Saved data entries
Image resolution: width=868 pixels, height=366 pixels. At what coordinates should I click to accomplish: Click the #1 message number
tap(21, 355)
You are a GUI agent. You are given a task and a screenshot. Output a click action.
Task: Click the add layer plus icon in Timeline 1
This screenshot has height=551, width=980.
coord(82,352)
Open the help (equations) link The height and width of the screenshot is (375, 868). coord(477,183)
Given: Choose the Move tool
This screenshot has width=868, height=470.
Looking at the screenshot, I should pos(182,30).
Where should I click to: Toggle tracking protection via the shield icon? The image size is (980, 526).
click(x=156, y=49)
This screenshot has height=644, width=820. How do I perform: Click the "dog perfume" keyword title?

Prompt
All of the records above are to be returned exactly as they stand.

Your solution
Image resolution: width=868 pixels, height=366 pixels. At what coordinates should I click to accomplish: Click the #1 message number
tap(21, 355)
You are a GUI agent. You are given a task and a screenshot. Output a click action.
Task: Click the add layer plus icon in Timeline 1
This screenshot has height=551, width=980.
coord(82,352)
Open the help (equations) link The height and width of the screenshot is (375, 868). coord(477,183)
Given: Choose the Move tool
This screenshot has width=868, height=470.
Looking at the screenshot, I should pos(182,30).
Where should I click to: Toggle tracking protection via the shield icon? The image size is (980, 526).
click(x=156, y=49)
This screenshot has height=644, width=820. How do I perform: Click the "dog perfume" keyword title?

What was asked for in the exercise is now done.